本当ですよね。それこそ、14~5歳から見ていたので、びっくりですよ(笑)。不安定な時もあったはずだと思うのですが、「芝居をやる」ということに対して腹を括っているし、「俺が俺が」じゃなくて、与えられたポジションできっちり見せていくというプロフェッショナルさを身につけていて、ジャニーズにいないタイプかもしれません。新種ですよね。
昔は彼の中で、アイドルと役者のすみ分けが少し見つけられていない感じもあって、自分としては役者をやってきたいけど、そうじゃないところではアイドルらしさや華を求められるということに悩みがあったのかもしれない。でも、今はとてもうまくすみ分けられていると感じます。
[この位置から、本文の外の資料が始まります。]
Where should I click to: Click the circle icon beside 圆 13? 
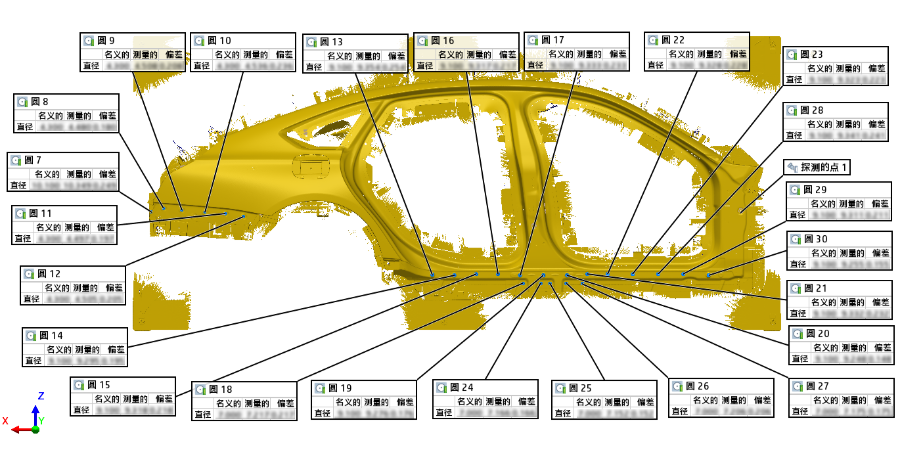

――キーパーソンとなる息子役の道枝さんは、オーディションでの大抜擢だったというお話ですが、沢尻さんとどこか雰囲気が似ていますよね。
似てますよね。不思議なことに、藤木さんにも似ているんですよね。私の子供が16歳なんですけど、子供が親にどういう喋り方するかというと、実際ああいう感じなんですよ。とうとうとセリフを喋るようなことはなく、ぶっきらぼうで何を考えているのかわからない感じ。
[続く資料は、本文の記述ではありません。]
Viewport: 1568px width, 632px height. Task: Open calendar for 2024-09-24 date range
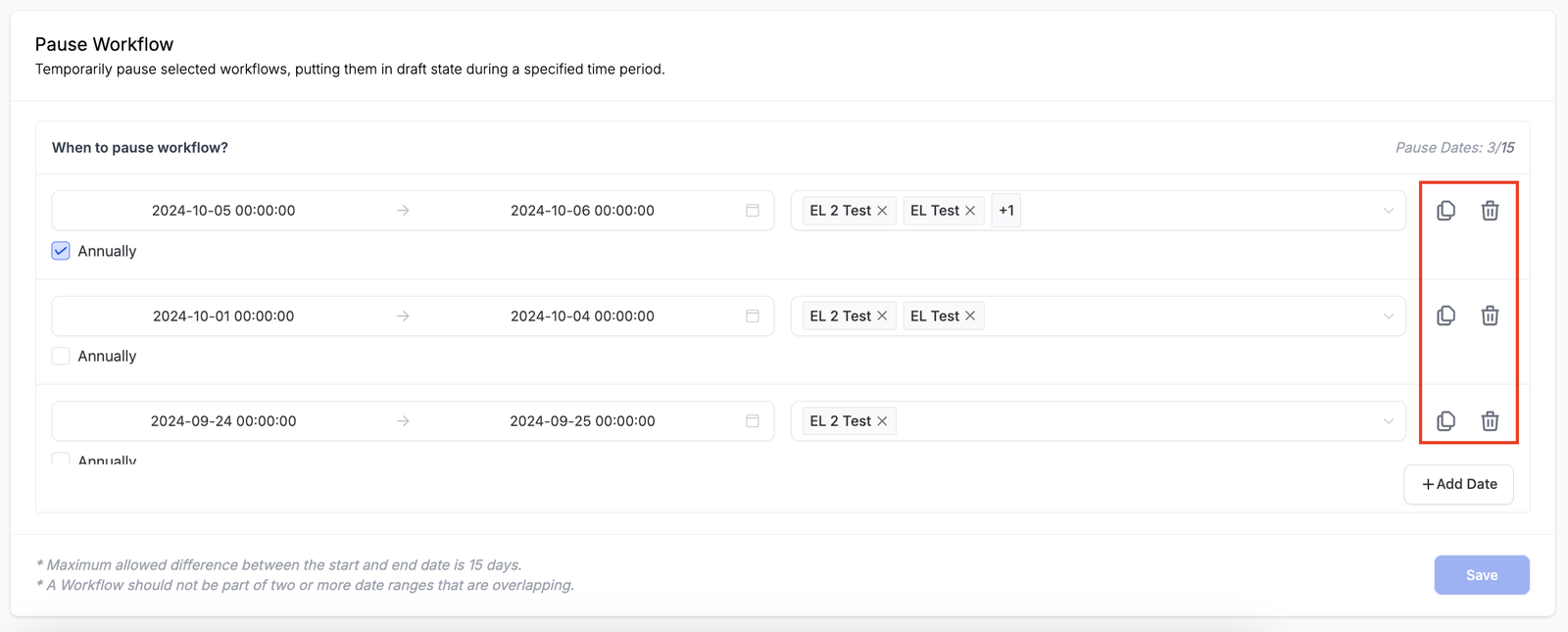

――かなりリアルなやり取りを意識されてのキャスティングなんですね。
本当に、よくわかるんですよね。子供を見て「こいつ何か隠してるな?」と思う感じも”あるある”です(笑)。おもねるでもなく、演技を誇示することもなく、ただ自然に淡々と、物事に対してリアクションしていく感じこそ、リアルな思春期の男の子なんだと思います。
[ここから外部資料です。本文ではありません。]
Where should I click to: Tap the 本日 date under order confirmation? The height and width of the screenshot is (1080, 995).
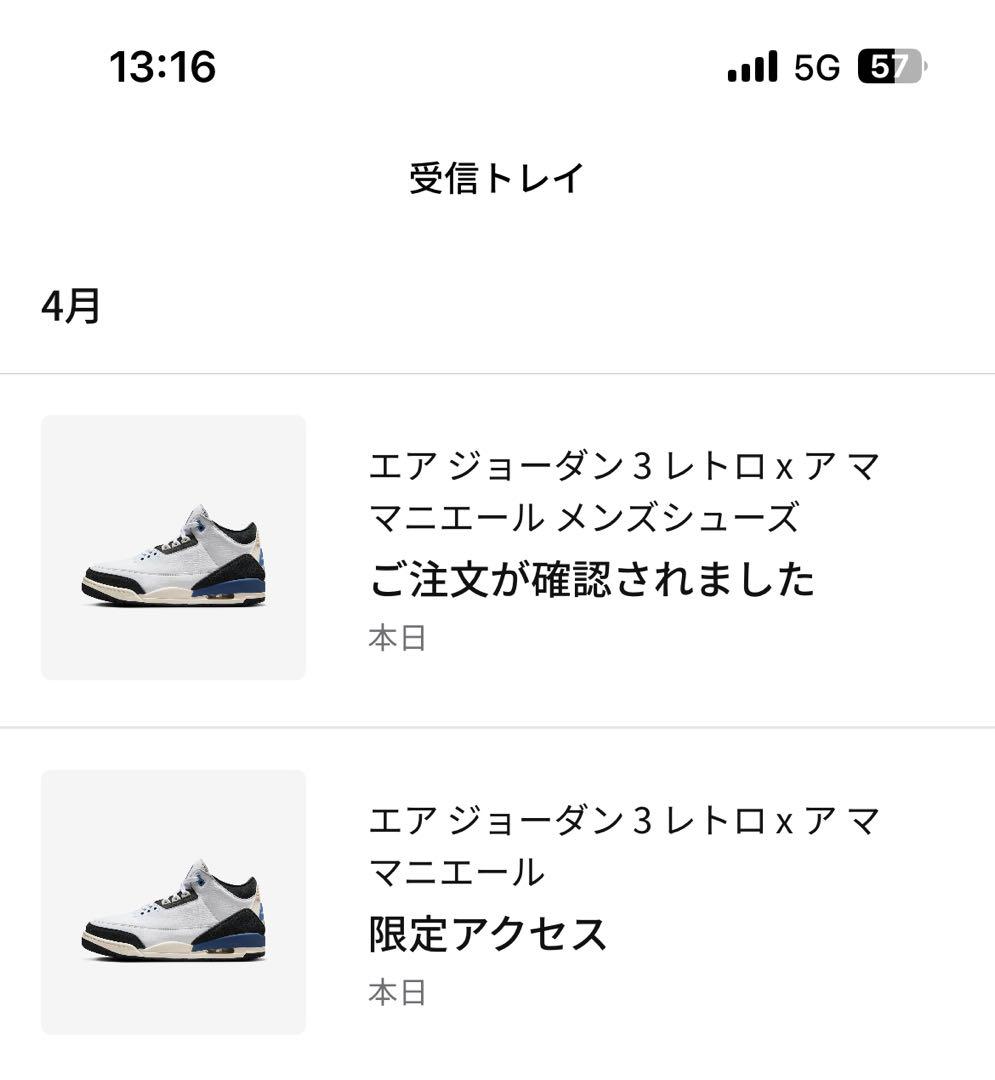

――役者陣にしても、物語の細部にしても、全体的にリアルさが求められているのでしょうか。
毎回必ず「親あるある」を入れていて、例えば1話で「ケータイ買ってあげるよ」と言うところがあるんですが、これもあるあるなんです。子供に好かれたいから、つい言っちゃうんですよ。言っちゃうけど、後ではたと「買っていいのか?」と揺れてしまう。
でも厳しくして、うちだけ持っていなかったらどうなんだ? とか、グルグルしちゃって、「誕生日だから」とか言い訳してしまうんですけど(笑)。徹底すればいいのに、結構揺れてしまうんですよね。そういう“あるある”もぜひ楽しんでください。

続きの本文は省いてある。